The Maritime ISR Primer: How Capella’s SAR Technology is Preparing to Help Combat Ocean-based Crime

In this post, John Allan of Capella Space previews his speaking engagement at Maritime ISR in Bucharest, Romania on September 25 at 3:00pm (GMT+3) 

More than 70% of the Earth’s surface is water, and roughly 90% of the world’s trade is conducted on the ocean. Yet our visibility across the ocean’s surface—over 139 million square miles of it—remains poor, and ships evade detection, often for nefarious reasons.

Much of our inability to actively monitor sea-going vessels is due to the lack of suitable technologies. It’s impossible to equip the entire ocean with sensors, and even drones can’t travel long distances to effectively monitor vessel activity. The obvious solution has been to utilize satellites, but electro-optical satellites can’t see in darkness or penetrate through cloud cover—and 67% of the Earth is cloaked by clouds. Further, current radar-based satellites (Synthetic Aperture Radar or SAR satellites) refresh so infrequently that they cannot be used to monitor active illicit activities. However, Capella’s technology uses a constellation of small SAR satellites to provide near real-time effective intelligence, surveillance and reconnaissance (ISR)—and ultimately give law enforcers a new solution for preventing crime at scale. 

How criminals vanish on the ocean

Bad actors rely on the limitations of space-based radio frequency (RF) monitoring capabilities such as automatic identification systems (AIS) to aid their subterfuge. Vessels are required to actively broadcast an AIS signal to maintain visibility and avoid collisions. But as soon as a vessel turns off its AIS, it effectively disappears from tracking systems, allowing the vessel to avoid detection for as long as the AIS remains off.

This invisibility is an ideal landscape for conducting illegal activity in the ocean. The ocean is rife with a variety of illegal activity from drug smuggling and terrorism to piracy and fishing violations. Illegal fishing alone costs an estimated $23 billion in global lost revenue each year and has caused the world’s population of predatory fish to decline by two-thirds.

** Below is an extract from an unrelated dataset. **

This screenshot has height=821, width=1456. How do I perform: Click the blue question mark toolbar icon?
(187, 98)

But these crimes aren’t separate silos, either: Terrorism, fishing and smuggling are all connected operationally. The same boat that ravages endangered fish supplies can also be used to transport drugs between countries. A boat used to transport immigrants can also conduct piracy. And avoiding detection for illicit ship-to-ship transfers is often as easy as flipping a switch. 

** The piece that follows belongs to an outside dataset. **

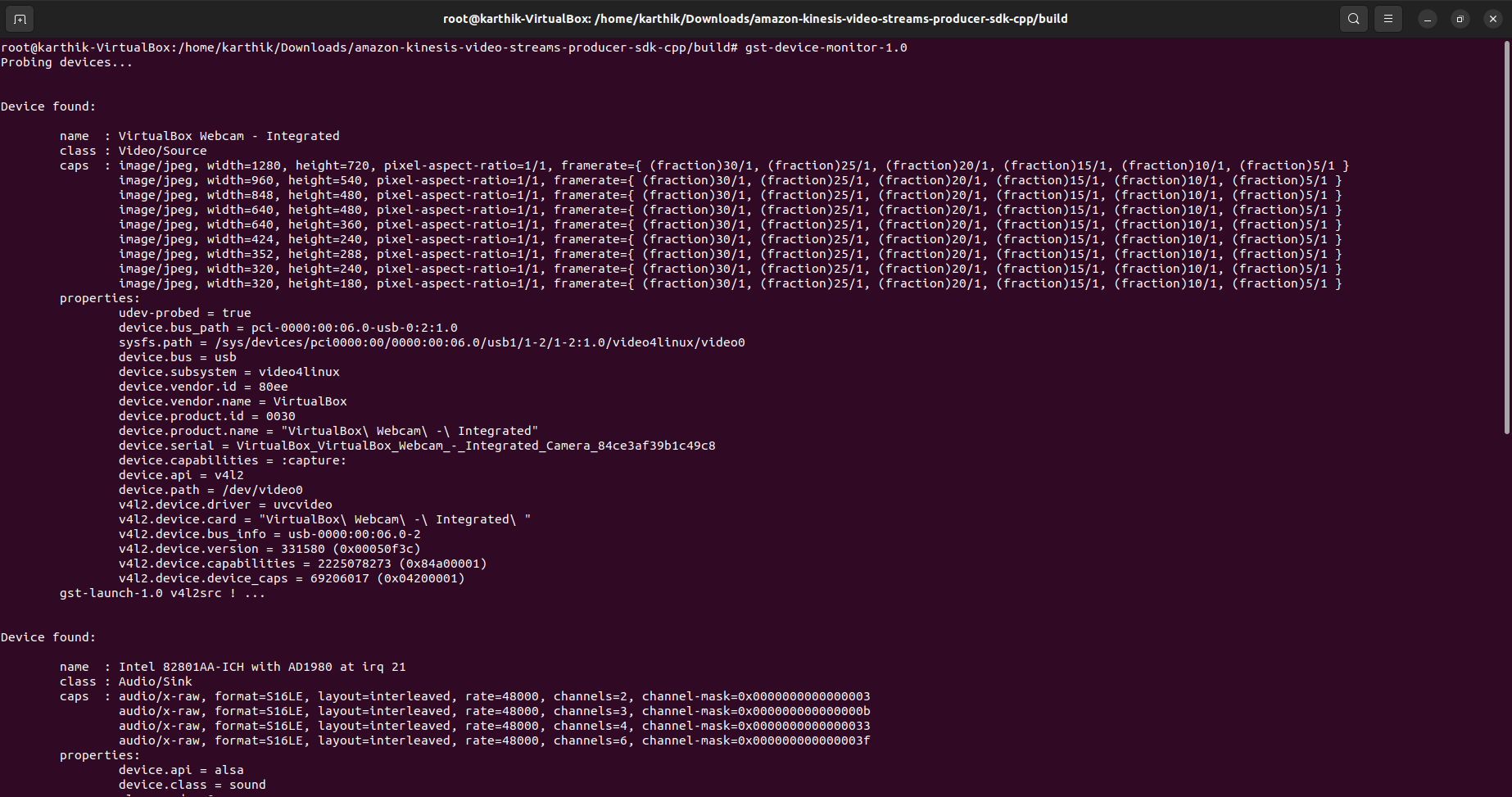This screenshot has width=1512, height=797.
Task: Open a new terminal tab
Action: tap(19, 18)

The combination of satellite imagery and AIS are being adopted slowly; most Maritime Domain Awareness (MDA) budgets are focused on acquiring helicopters, maritime patrol aircraft (MPA) and offshore patrol vessels (OPVs) for monitoring the ocean. However, getting “eyes on target” using these systems requires time, range and endurance through an unforgiving environment, and the crime is often over long before intervention arrives. The ideal solution would be to merge the use of physical equipment with the technology of powerful satellites to improve the efficiency of ocean vessels and aircraft—in other words, use the satellites to see and the ocean vessels and aircraft to act.

But the current electro-optical satellites can’t operate in darkness or in bad weather, and there are too few SAR satellites in operation. In the current environment, criminals benefit from monitoring systems that are too slow to react and are easy to manipulate.

How SAR can be the ocean’s eyes

Capella is building a network of 36 small SAR satellites that provide hourly revisit and imaging in any weather, day or night. The resolution will be high enough to categorize and profile vessels, and an image of any point on Earth can be tasked and delivered within the hour.

This is a massive difference from the way things currently work. Right now the industry is dominated by large companies, and the process for getting satellite imagery is complex and time-consuming. It can take up to 24 hours just to get confirmation that an image can be taken. Combine this with a limited amount of revisits, current technology is rendered almost useless in monitoring on-going illegal activities.

Capella is transforming the industry by providing flexible, frequent and timely Earth observation data and putting control into the hands of the users. Capella aims to be the fastest SAR imagery provider from order to delivery, with an average of 90 minutes from order submission to data delivery. Capella customers can also embed the tasking capability directly in their MDA systems using Capella’s API and can instantly log and verify satellite tasking requests through an online portal. Details of the imaging request (e.g. the location, time and frequency of revisit, etc.) will be forwarded via Inmarsat to the next available satellite, which will maneuver to complete the task and return the image and data to the ground station network within minutes of capture.

With Capella’s small SAR satellites, there are no longer blind spots on the ocean’s surface. Now, governments and other agencies have access to a tactical reconnaissance capability that acts as a force multiplier, enabling them to make better use of their surface assets and to have a better picture of activities in their areas of responsibility—not tomorrow or the day after, but within the hour.